┌─ Material provided
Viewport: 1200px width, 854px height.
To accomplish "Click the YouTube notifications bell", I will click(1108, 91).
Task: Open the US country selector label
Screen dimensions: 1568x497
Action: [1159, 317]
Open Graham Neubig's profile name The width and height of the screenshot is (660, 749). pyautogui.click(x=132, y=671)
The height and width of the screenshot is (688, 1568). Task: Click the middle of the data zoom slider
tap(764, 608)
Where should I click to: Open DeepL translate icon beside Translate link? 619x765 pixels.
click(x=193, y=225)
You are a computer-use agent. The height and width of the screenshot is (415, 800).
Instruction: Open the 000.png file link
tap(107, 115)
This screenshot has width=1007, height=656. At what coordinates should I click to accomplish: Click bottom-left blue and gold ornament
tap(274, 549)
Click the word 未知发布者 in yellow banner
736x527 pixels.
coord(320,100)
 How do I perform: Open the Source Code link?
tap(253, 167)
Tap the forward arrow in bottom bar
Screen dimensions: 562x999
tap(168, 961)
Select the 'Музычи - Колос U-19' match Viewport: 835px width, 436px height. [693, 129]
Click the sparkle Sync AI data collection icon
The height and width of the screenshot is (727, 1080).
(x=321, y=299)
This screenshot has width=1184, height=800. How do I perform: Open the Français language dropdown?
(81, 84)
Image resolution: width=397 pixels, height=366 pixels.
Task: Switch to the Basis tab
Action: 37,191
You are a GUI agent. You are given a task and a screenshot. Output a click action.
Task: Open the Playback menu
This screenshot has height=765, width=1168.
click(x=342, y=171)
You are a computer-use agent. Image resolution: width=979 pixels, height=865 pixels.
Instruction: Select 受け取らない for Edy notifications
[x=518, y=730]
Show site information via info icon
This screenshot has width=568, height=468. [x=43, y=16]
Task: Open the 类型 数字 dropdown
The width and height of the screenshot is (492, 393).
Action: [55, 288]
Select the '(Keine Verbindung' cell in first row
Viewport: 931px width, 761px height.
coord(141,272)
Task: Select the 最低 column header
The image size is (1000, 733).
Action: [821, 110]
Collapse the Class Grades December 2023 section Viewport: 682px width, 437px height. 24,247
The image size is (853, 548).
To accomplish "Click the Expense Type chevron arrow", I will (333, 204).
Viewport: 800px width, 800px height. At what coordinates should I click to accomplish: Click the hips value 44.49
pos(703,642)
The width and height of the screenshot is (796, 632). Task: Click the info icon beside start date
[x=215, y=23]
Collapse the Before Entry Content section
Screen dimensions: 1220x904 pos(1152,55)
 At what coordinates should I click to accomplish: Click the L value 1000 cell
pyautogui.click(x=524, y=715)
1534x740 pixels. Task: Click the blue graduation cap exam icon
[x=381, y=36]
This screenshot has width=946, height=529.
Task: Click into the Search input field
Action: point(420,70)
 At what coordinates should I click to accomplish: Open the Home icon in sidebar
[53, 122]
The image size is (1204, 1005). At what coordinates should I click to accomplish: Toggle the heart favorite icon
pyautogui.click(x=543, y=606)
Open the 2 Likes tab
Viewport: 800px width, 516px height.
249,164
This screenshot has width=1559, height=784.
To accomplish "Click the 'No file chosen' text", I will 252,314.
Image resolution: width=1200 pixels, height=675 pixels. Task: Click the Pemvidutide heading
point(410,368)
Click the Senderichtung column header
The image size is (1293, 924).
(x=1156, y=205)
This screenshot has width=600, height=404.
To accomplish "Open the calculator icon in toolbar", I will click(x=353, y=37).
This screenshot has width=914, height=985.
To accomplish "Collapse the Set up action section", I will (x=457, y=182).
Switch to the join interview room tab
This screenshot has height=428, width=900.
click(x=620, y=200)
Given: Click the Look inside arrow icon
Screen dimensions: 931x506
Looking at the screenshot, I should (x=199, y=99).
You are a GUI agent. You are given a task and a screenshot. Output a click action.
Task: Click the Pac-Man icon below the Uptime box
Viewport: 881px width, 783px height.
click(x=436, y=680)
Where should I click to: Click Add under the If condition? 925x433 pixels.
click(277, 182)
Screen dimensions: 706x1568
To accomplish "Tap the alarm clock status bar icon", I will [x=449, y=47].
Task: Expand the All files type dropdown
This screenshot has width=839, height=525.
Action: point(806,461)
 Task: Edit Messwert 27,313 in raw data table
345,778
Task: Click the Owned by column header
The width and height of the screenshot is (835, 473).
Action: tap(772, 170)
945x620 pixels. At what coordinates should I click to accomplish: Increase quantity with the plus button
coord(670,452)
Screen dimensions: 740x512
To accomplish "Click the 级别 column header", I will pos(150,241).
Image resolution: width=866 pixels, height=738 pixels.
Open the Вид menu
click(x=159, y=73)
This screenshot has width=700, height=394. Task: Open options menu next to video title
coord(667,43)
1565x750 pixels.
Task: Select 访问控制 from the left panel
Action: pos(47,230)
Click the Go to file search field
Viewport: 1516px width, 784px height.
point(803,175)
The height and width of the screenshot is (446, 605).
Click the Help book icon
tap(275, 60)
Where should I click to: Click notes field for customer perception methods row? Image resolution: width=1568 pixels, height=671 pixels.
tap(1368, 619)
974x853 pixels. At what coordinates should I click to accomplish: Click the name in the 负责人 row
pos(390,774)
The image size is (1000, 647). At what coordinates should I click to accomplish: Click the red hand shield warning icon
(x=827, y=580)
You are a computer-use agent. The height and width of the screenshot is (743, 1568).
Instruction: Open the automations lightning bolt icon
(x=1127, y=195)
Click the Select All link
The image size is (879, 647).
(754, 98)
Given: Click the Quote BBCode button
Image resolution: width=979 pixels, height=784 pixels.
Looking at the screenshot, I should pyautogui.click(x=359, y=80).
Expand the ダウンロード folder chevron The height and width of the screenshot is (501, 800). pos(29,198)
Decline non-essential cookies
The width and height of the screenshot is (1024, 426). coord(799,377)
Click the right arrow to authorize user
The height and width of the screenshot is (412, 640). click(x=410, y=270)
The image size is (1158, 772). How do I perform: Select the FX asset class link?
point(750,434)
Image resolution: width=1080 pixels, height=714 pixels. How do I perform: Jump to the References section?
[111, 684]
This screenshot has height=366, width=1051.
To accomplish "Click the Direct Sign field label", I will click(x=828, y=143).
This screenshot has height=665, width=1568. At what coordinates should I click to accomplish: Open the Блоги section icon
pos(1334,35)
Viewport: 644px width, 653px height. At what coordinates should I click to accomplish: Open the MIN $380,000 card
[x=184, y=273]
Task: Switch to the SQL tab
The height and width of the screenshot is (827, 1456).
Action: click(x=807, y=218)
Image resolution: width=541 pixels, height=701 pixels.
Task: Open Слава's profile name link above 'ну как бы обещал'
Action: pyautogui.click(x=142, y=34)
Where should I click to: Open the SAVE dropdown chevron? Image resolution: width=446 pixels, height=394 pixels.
└─
### What is needed
Print out every record again, exactly and in full.

### Your solution
Viewport: 1200px width, 854px height.
To accomplish "Click the YouTube notifications bell", I will click(1108, 91).
Task: Open the US country selector label
Screen dimensions: 1568x497
Action: [1159, 317]
Open Graham Neubig's profile name The width and height of the screenshot is (660, 749). pyautogui.click(x=132, y=671)
The height and width of the screenshot is (688, 1568). Task: Click the middle of the data zoom slider
tap(764, 608)
Where should I click to: Open DeepL translate icon beside Translate link? 619x765 pixels.
click(x=193, y=225)
You are a computer-use agent. The height and width of the screenshot is (415, 800).
Instruction: Open the 000.png file link
tap(107, 115)
This screenshot has width=1007, height=656. At what coordinates should I click to accomplish: Click bottom-left blue and gold ornament
tap(274, 549)
Click the word 未知发布者 in yellow banner
736x527 pixels.
coord(320,100)
 How do I perform: Open the Source Code link?
tap(253, 167)
Tap the forward arrow in bottom bar
Screen dimensions: 562x999
tap(168, 961)
Select the 'Музычи - Колос U-19' match Viewport: 835px width, 436px height. [693, 129]
Click the sparkle Sync AI data collection icon
The height and width of the screenshot is (727, 1080).
(x=321, y=299)
This screenshot has width=1184, height=800. How do I perform: Open the Français language dropdown?
(81, 84)
Image resolution: width=397 pixels, height=366 pixels.
Task: Switch to the Basis tab
Action: 37,191
You are a GUI agent. You are given a task and a screenshot. Output a click action.
Task: Open the Playback menu
This screenshot has height=765, width=1168.
click(x=342, y=171)
You are a computer-use agent. Image resolution: width=979 pixels, height=865 pixels.
Instruction: Select 受け取らない for Edy notifications
[x=518, y=730]
Show site information via info icon
This screenshot has width=568, height=468. [x=43, y=16]
Task: Open the 类型 数字 dropdown
The width and height of the screenshot is (492, 393).
Action: [55, 288]
Select the '(Keine Verbindung' cell in first row
Viewport: 931px width, 761px height.
coord(141,272)
Task: Select the 最低 column header
The image size is (1000, 733).
Action: [821, 110]
Collapse the Class Grades December 2023 section Viewport: 682px width, 437px height. 24,247
The image size is (853, 548).
To accomplish "Click the Expense Type chevron arrow", I will (333, 204).
Viewport: 800px width, 800px height. At what coordinates should I click to accomplish: Click the hips value 44.49
pos(703,642)
The width and height of the screenshot is (796, 632). Task: Click the info icon beside start date
[x=215, y=23]
Collapse the Before Entry Content section
Screen dimensions: 1220x904 pos(1152,55)
 At what coordinates should I click to accomplish: Click the L value 1000 cell
pyautogui.click(x=524, y=715)
1534x740 pixels. Task: Click the blue graduation cap exam icon
[x=381, y=36]
This screenshot has width=946, height=529.
Task: Click into the Search input field
Action: point(420,70)
 At what coordinates should I click to accomplish: Open the Home icon in sidebar
[53, 122]
The image size is (1204, 1005). At what coordinates should I click to accomplish: Toggle the heart favorite icon
pyautogui.click(x=543, y=606)
Open the 2 Likes tab
Viewport: 800px width, 516px height.
249,164
This screenshot has width=1559, height=784.
To accomplish "Click the 'No file chosen' text", I will 252,314.
Image resolution: width=1200 pixels, height=675 pixels. Task: Click the Pemvidutide heading
point(410,368)
Click the Senderichtung column header
The image size is (1293, 924).
(x=1156, y=205)
This screenshot has width=600, height=404.
To accomplish "Open the calculator icon in toolbar", I will click(x=353, y=37).
This screenshot has width=914, height=985.
To accomplish "Collapse the Set up action section", I will (x=457, y=182).
Switch to the join interview room tab
This screenshot has height=428, width=900.
click(x=620, y=200)
Given: Click the Look inside arrow icon
Screen dimensions: 931x506
Looking at the screenshot, I should (x=199, y=99).
You are a GUI agent. You are given a task and a screenshot. Output a click action.
Task: Click the Pac-Man icon below the Uptime box
Viewport: 881px width, 783px height.
click(x=436, y=680)
Where should I click to: Click Add under the If condition? 925x433 pixels.
click(277, 182)
Screen dimensions: 706x1568
To accomplish "Tap the alarm clock status bar icon", I will [x=449, y=47].
Task: Expand the All files type dropdown
This screenshot has width=839, height=525.
Action: point(806,461)
 Task: Edit Messwert 27,313 in raw data table
345,778
Task: Click the Owned by column header
The width and height of the screenshot is (835, 473).
Action: tap(772, 170)
945x620 pixels. At what coordinates should I click to accomplish: Increase quantity with the plus button
coord(670,452)
Screen dimensions: 740x512
To accomplish "Click the 级别 column header", I will pos(150,241).
Image resolution: width=866 pixels, height=738 pixels.
Open the Вид menu
click(x=159, y=73)
This screenshot has width=700, height=394. Task: Open options menu next to video title
coord(667,43)
1565x750 pixels.
Task: Select 访问控制 from the left panel
Action: pos(47,230)
Click the Go to file search field
Viewport: 1516px width, 784px height.
point(803,175)
The height and width of the screenshot is (446, 605).
Click the Help book icon
tap(275, 60)
Where should I click to: Click notes field for customer perception methods row? Image resolution: width=1568 pixels, height=671 pixels.
tap(1368, 619)
974x853 pixels. At what coordinates should I click to accomplish: Click the name in the 负责人 row
pos(390,774)
The image size is (1000, 647). At what coordinates should I click to accomplish: Click the red hand shield warning icon
(x=827, y=580)
You are a computer-use agent. The height and width of the screenshot is (743, 1568).
Instruction: Open the automations lightning bolt icon
(x=1127, y=195)
Click the Select All link
The image size is (879, 647).
(754, 98)
Given: Click the Quote BBCode button
Image resolution: width=979 pixels, height=784 pixels.
Looking at the screenshot, I should pyautogui.click(x=359, y=80).
Expand the ダウンロード folder chevron The height and width of the screenshot is (501, 800). pos(29,198)
Decline non-essential cookies
The width and height of the screenshot is (1024, 426). coord(799,377)
Click the right arrow to authorize user
The height and width of the screenshot is (412, 640). click(x=410, y=270)
The image size is (1158, 772). How do I perform: Select the FX asset class link?
point(750,434)
Image resolution: width=1080 pixels, height=714 pixels. How do I perform: Jump to the References section?
[111, 684]
This screenshot has height=366, width=1051.
To accomplish "Click the Direct Sign field label", I will click(x=828, y=143).
This screenshot has height=665, width=1568. At what coordinates should I click to accomplish: Open the Блоги section icon
pos(1334,35)
Viewport: 644px width, 653px height. At what coordinates should I click to accomplish: Open the MIN $380,000 card
[x=184, y=273]
Task: Switch to the SQL tab
The height and width of the screenshot is (827, 1456).
Action: click(x=807, y=218)
Image resolution: width=541 pixels, height=701 pixels.
Task: Open Слава's profile name link above 'ну как бы обещал'
Action: pyautogui.click(x=142, y=34)
Where should I click to: Open the SAVE dropdown chevron? Image resolution: width=446 pixels, height=394 pixels.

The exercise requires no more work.